The beginning of the month was marked by the biggest, busiest, and most successful Vann Vocal Institute (Montgomery, Alabama) that we have ever had.  As the program director, I am charged with a myriad of duties and responsibilities (see previous post), but nothing could have prepared us for the line of tornadoes that caused us to evacuate to a storm/bomb shelter where guest speaker/instructor Teresa Eickel continued her lecture to the eager student body one evening!!  Having to turn away participants this year, you can only imagine our surprise when a student from the ‘alternate list’ took to the stage and won two of our top prizes!!  The excitement created by our outstanding faculty (Mo. Steven Crawford, Patricia Risley, Dr. Caren Levine, and the aforementioned Ms. Eickel) set off a fundraising frenzy at our opening night kick-off party that put most of us into a catatonic state (thank you Mr. Mayor!).  ‘Yours truly’ even sat at the piano to play and sing a few tunes that night (something I have not done in 25 years)!!  Exhausted, I decided to fly to Shanghai, China with my lovely girlfriend (those of you who know me, understand that I love long airplane rides) to experience the energy and forward trajectory that ‘Big-City China’ seems to offer at every turn these days…I was NOT disappointed.

Re-energized, I returned to the States to go where…???  To Parma, Ohio; of course!!

The Parma City School district in the 1970′s/1980′s was virtually second-to-none in the state of Ohio–if not the nation–when it came to providing a quality education on a par with private/classical institutions.  Academics, Theatrical and Musical Arts, Vocational Training, Sports, and a whole host of other avenues provided students with something that met their particular talent/skill set.  But neighborhoods and their residents grow old, matriculation occurs, stagnation sets in, and the once thriving campuses of school districts grow slim…in other words, the natural affects of attrition take hold.  The net result is usually less money for school systems, as an aging population in any given area does not wish to vote for higher taxes once their children have been educated.  This is not unusual in “Anytown, USA”, and not the only reason that school systems suffer; but suffer mightily many of them do.

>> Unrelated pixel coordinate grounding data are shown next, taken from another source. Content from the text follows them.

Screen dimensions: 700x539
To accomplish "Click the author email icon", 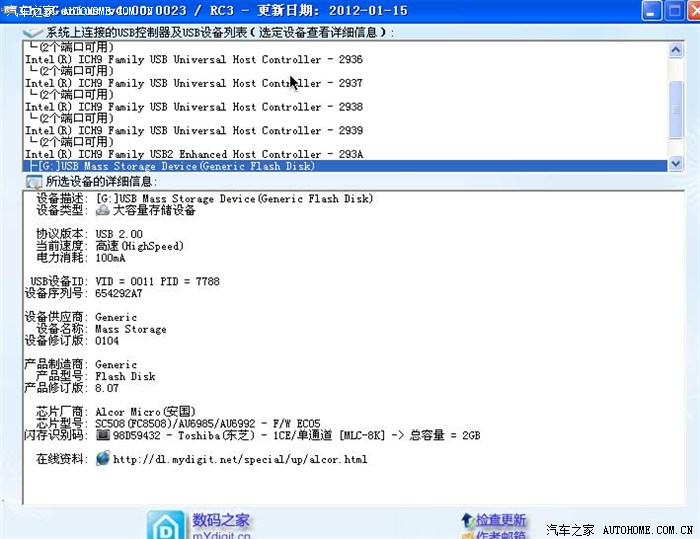I will pos(466,535).
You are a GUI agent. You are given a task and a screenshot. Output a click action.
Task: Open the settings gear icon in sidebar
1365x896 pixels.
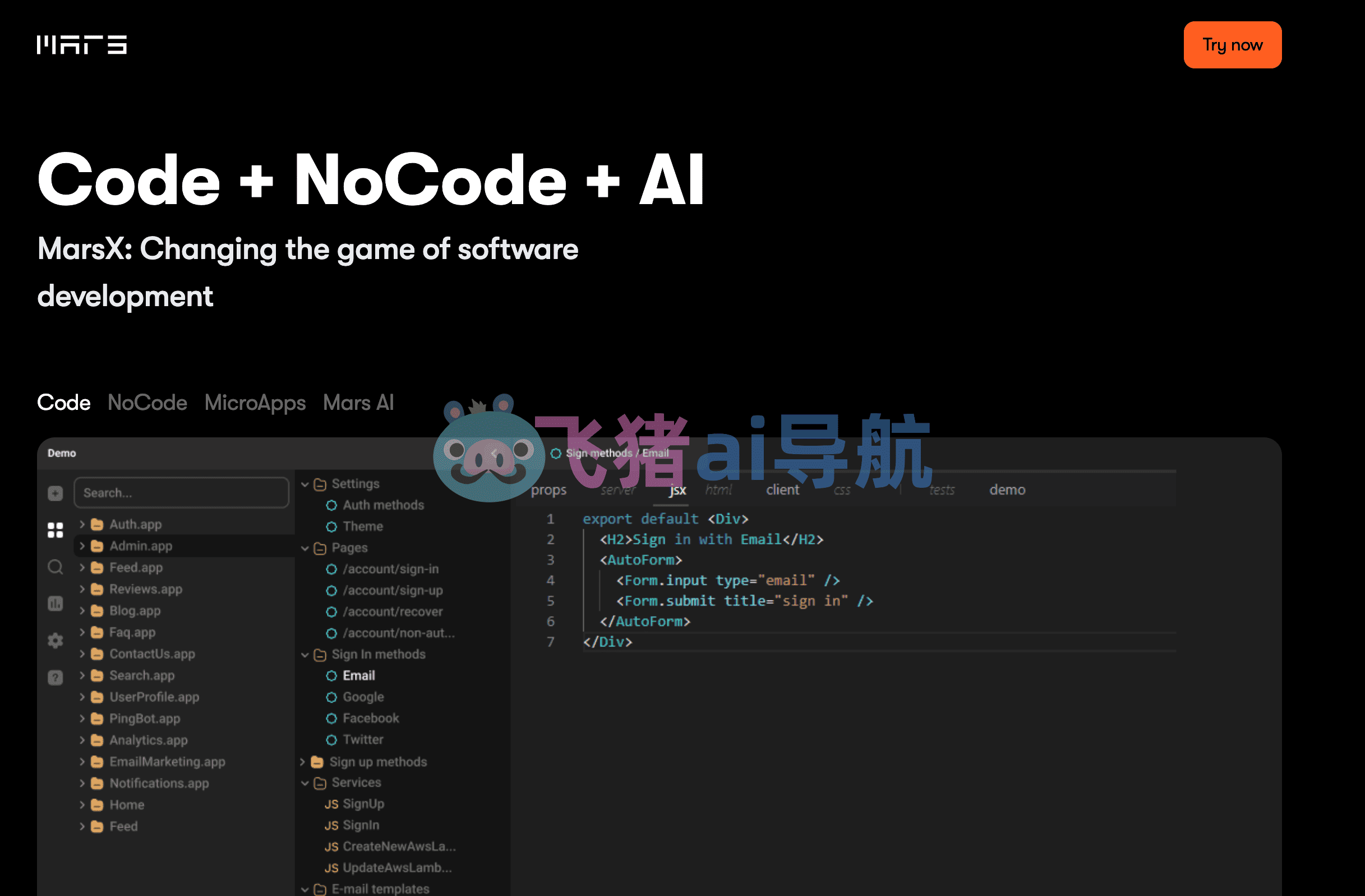coord(56,640)
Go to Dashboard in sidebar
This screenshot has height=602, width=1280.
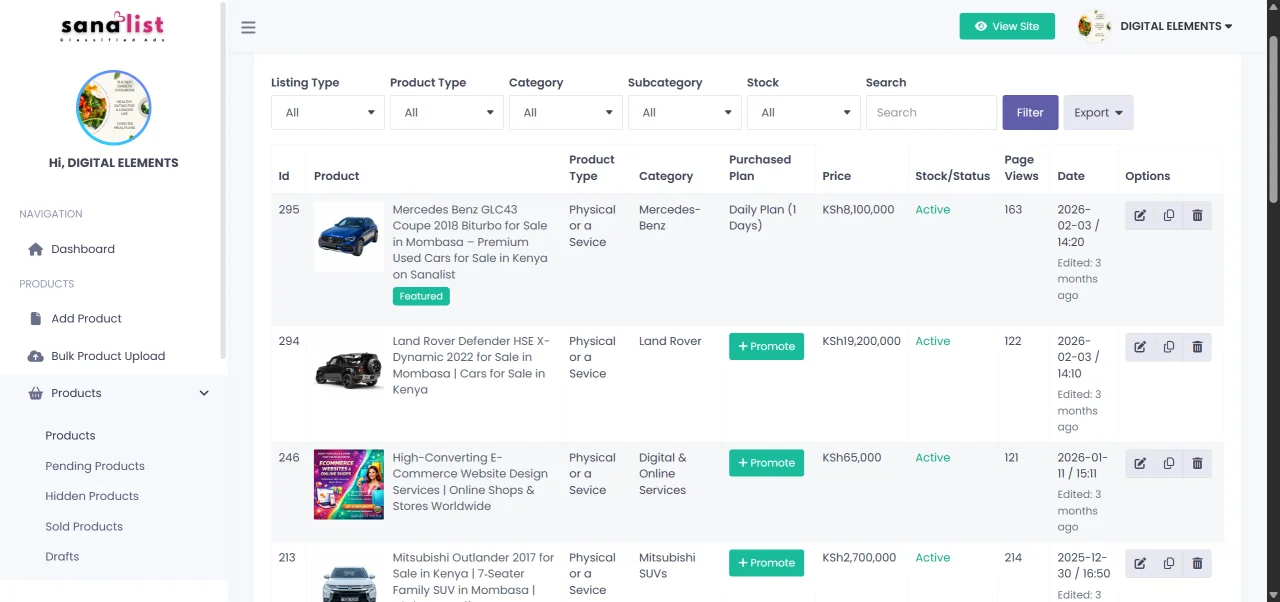[83, 249]
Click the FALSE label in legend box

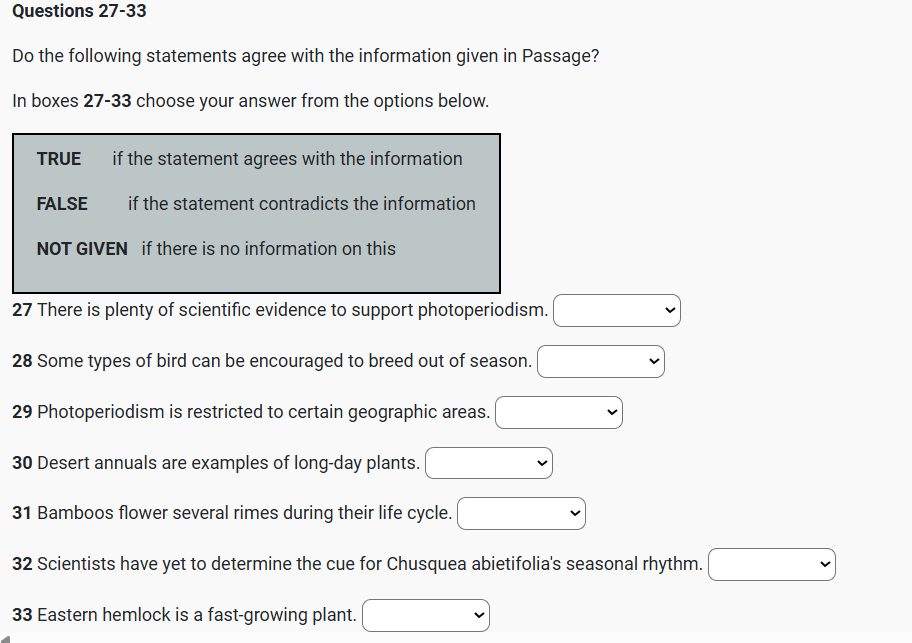tap(62, 204)
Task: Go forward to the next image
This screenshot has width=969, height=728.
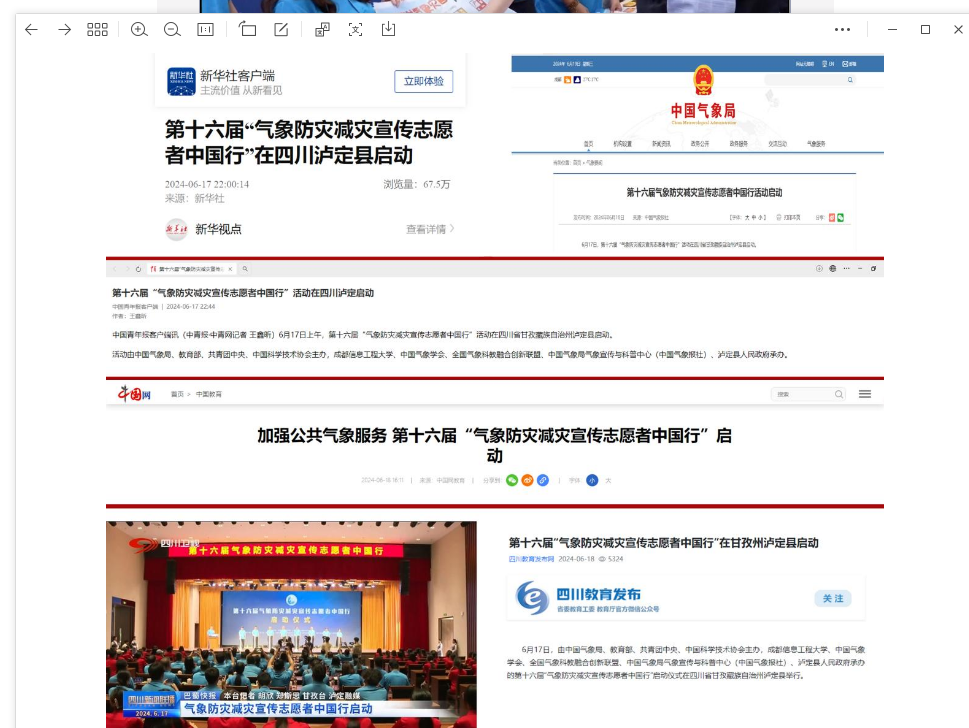Action: pyautogui.click(x=64, y=30)
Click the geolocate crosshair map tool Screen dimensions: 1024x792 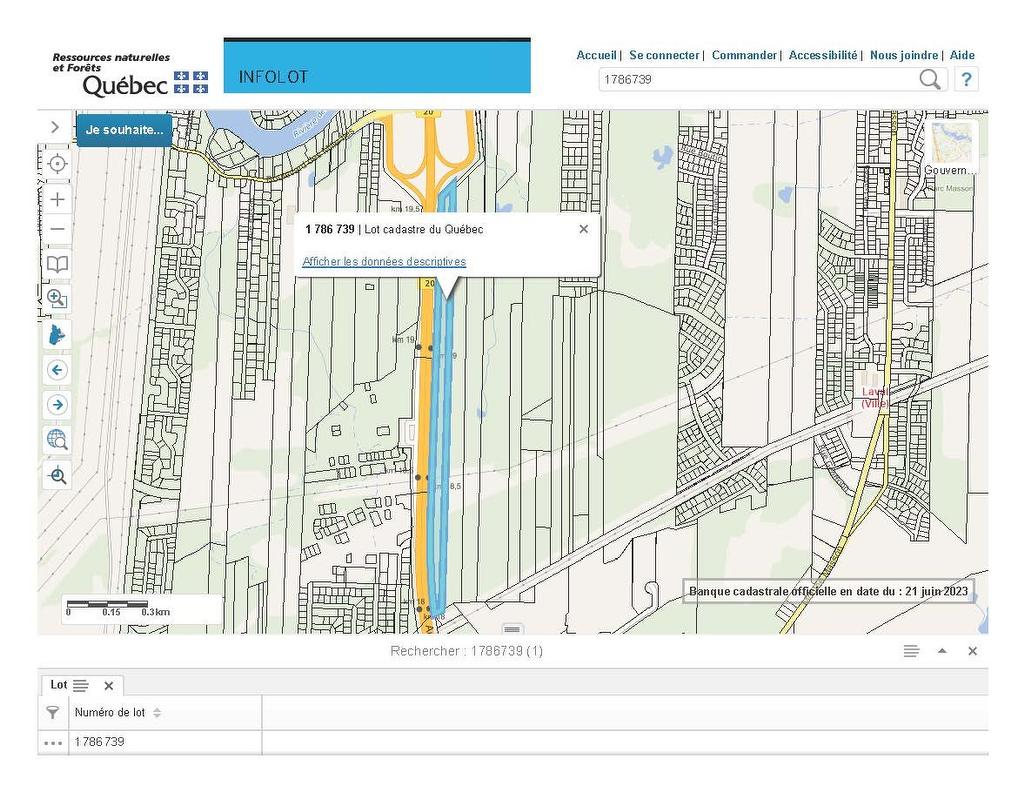(57, 164)
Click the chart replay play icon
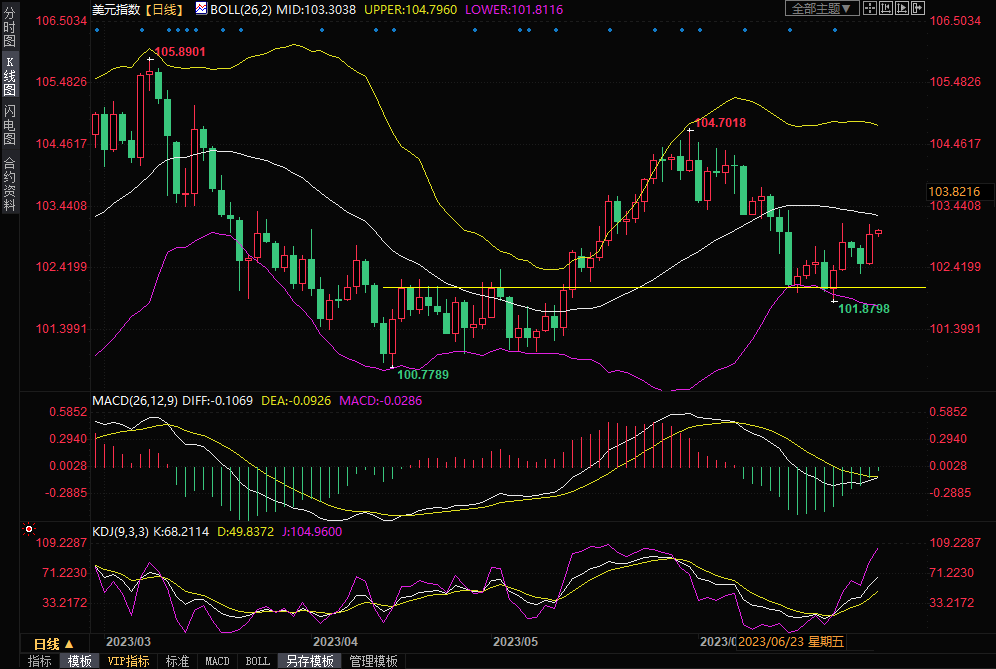The image size is (996, 669). tap(902, 8)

The first things to go…???…the arts, sports, and extracurricular faire.  Unless, of course, students and parent “booster committees” raise the money separately.  It’s all a part of that terrible descriptive, “The New Normal”.  So what does one do when their Alma Mater suffers from these ailments??  The one thing we all should do when we realize that we had been given so much from those educators we made fun of, and may have even despised at the time, is…go back home and give something back to your school, school district, and community.  You give the gift of experience:  Good or bad, timely or antiquated; experience is always relevant!!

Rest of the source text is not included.